Taiichi Ohno, one of the legends of Toyota and putative father of the Toyota Production System, believed so firmly in the concept of Genchi Genbutsu that he would periodically send an engineer to a manufacturing area, draw a circle on the floor and have the engineer stand in the circle and observe a process until Ohno returned. It was not uncommon for the engineer to spend the entire day in the Ohno Circle then to be asked: “What did you observe?”

Ohno believed that such deep observation led to deep understanding. From deep understanding, he reasoned, comes change for the better, Kaizen. Isn’t that what we all want?

Beyond deep observation, going and seeing leads to deepening the relationship between leaders and led. It contributes to the aligning of goals, meaningful conversations and the development of relationships.

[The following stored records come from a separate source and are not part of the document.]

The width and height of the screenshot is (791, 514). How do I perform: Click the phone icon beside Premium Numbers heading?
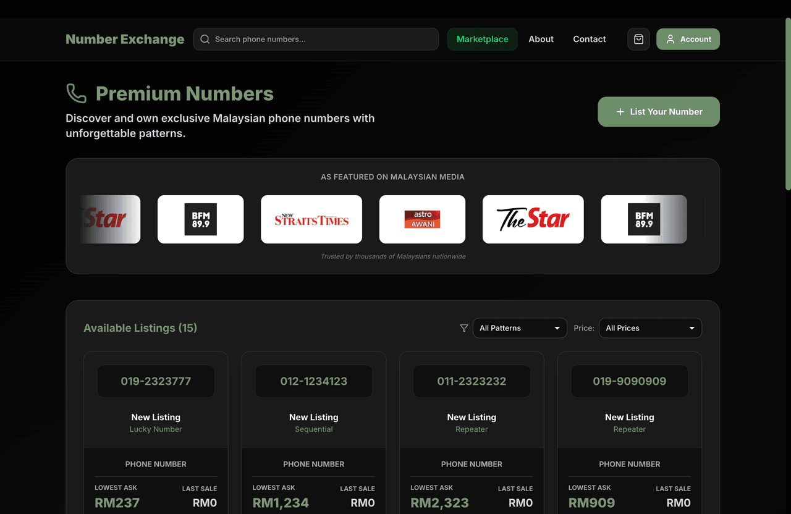pyautogui.click(x=75, y=93)
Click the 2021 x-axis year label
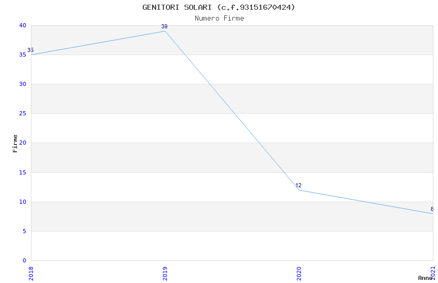 click(x=433, y=273)
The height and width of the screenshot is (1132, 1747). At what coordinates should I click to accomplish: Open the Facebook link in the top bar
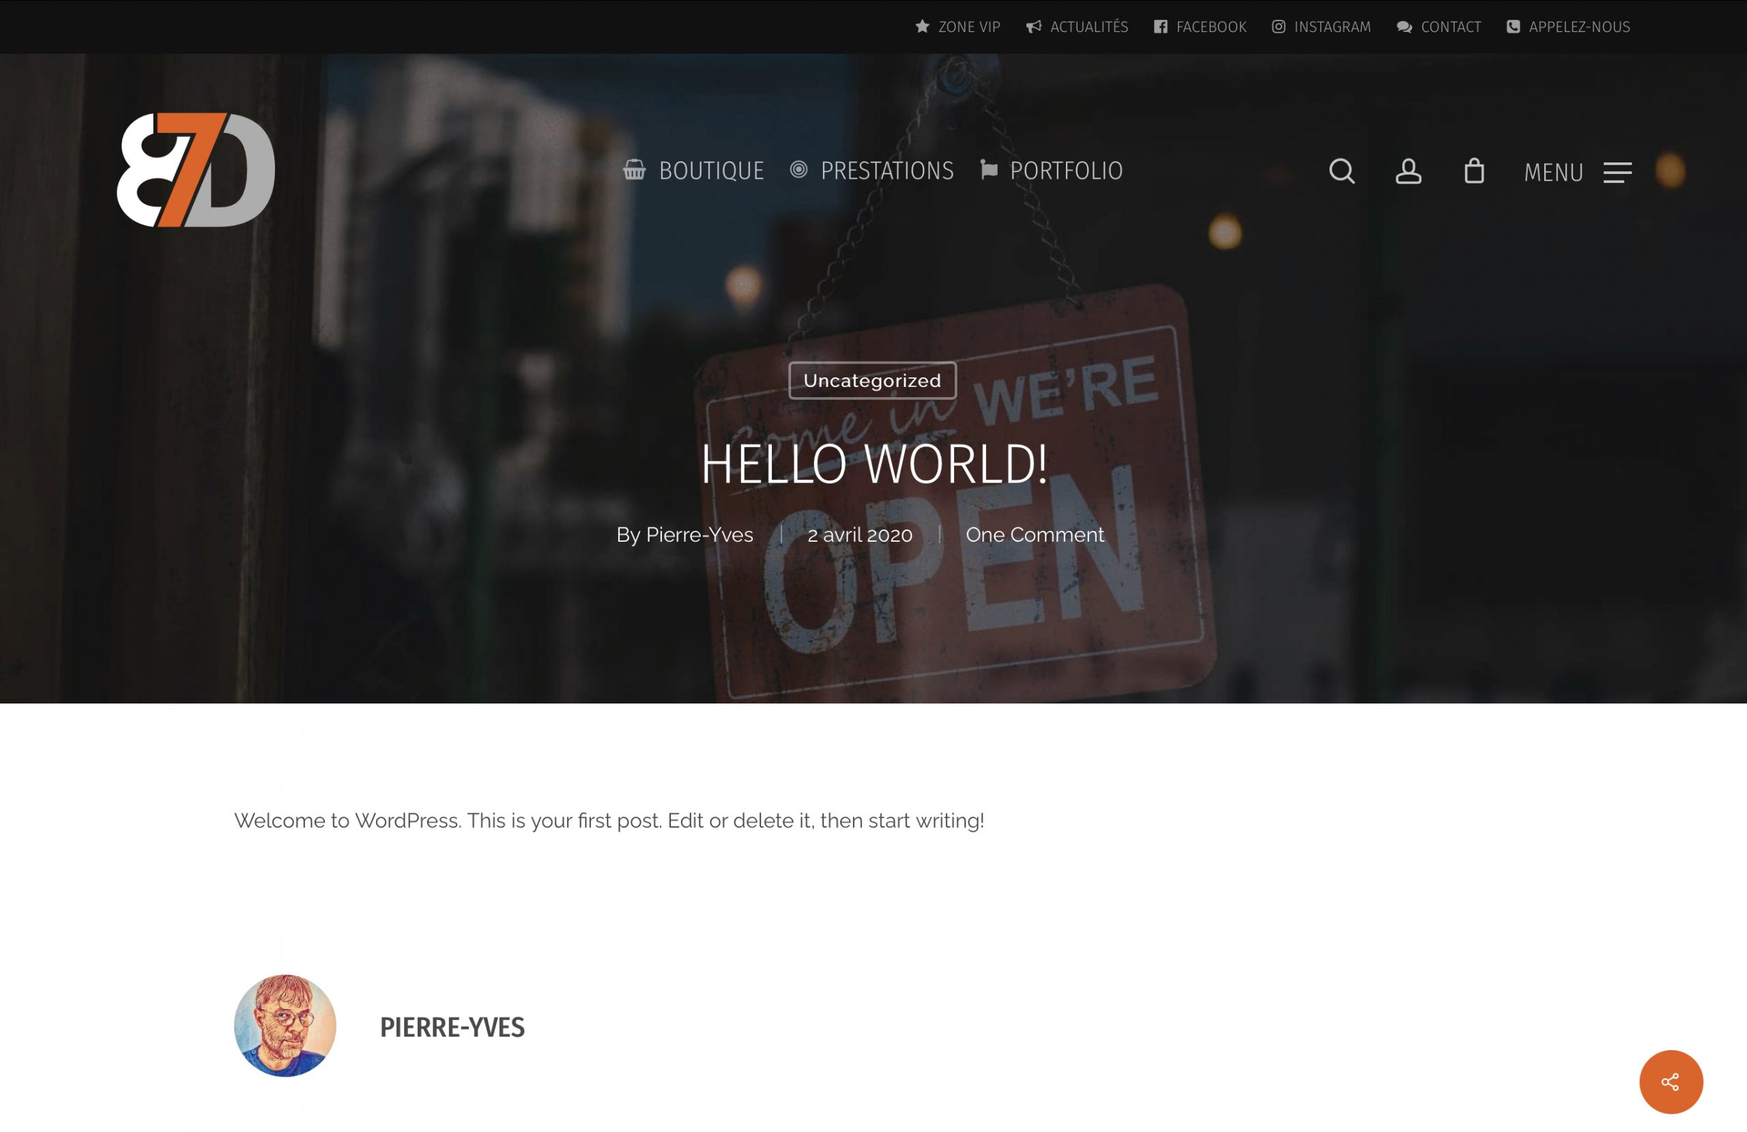point(1199,26)
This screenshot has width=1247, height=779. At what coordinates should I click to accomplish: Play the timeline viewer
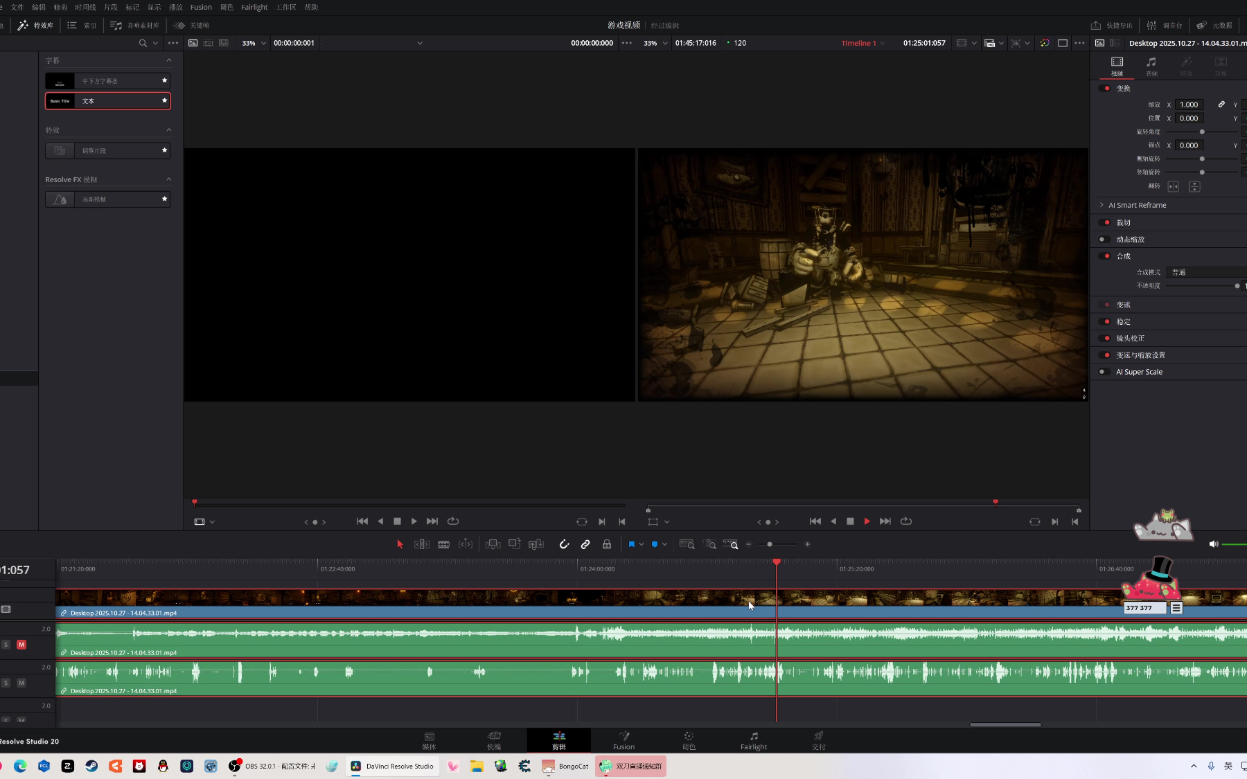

You can question this last benefit, but ask yourself this: Who performs all of the functions that lead to the manufacturing of your products or the provision of your services? Unless computer actually make your product or provide your service, then there must be someplace else, a place where labor gives birth to creativity, to product, to service. This is where you should be looking on a regular basis.

Consider a Zen-inspired comparison: “Truth has nothing to do with words. Truth can be likened to the bright moon in the sky, words to a finger. The finger can point to the moon, but the finger is not the moon. To look at the moon, it is necessary to gaze beyond the finger.”

Educators warn of the social retardation caused by children spending too much time playing video games. Can the same not be said of their parents in the workplace?

In the end, every endeavor is about the inter-relationships of people. Machines are only tools, useful and necessary tools, perhaps, but not a substitute for people.

Data on a computer screen is nothing more than a finger pointing at the moon. It is not a substitute for firsthand observation, any more than the finger was the moon. Human endeavors create that which is eventually reflected on a computer screen. Computer screens cannot capture the intricate distinctions.

Do not mistake a finger pointing at the moon for the moon. While each is important, one cannot replace the other. And if you want to know about the moon, then you’ve got to go and see the moon, not a monitor full of data about the moon.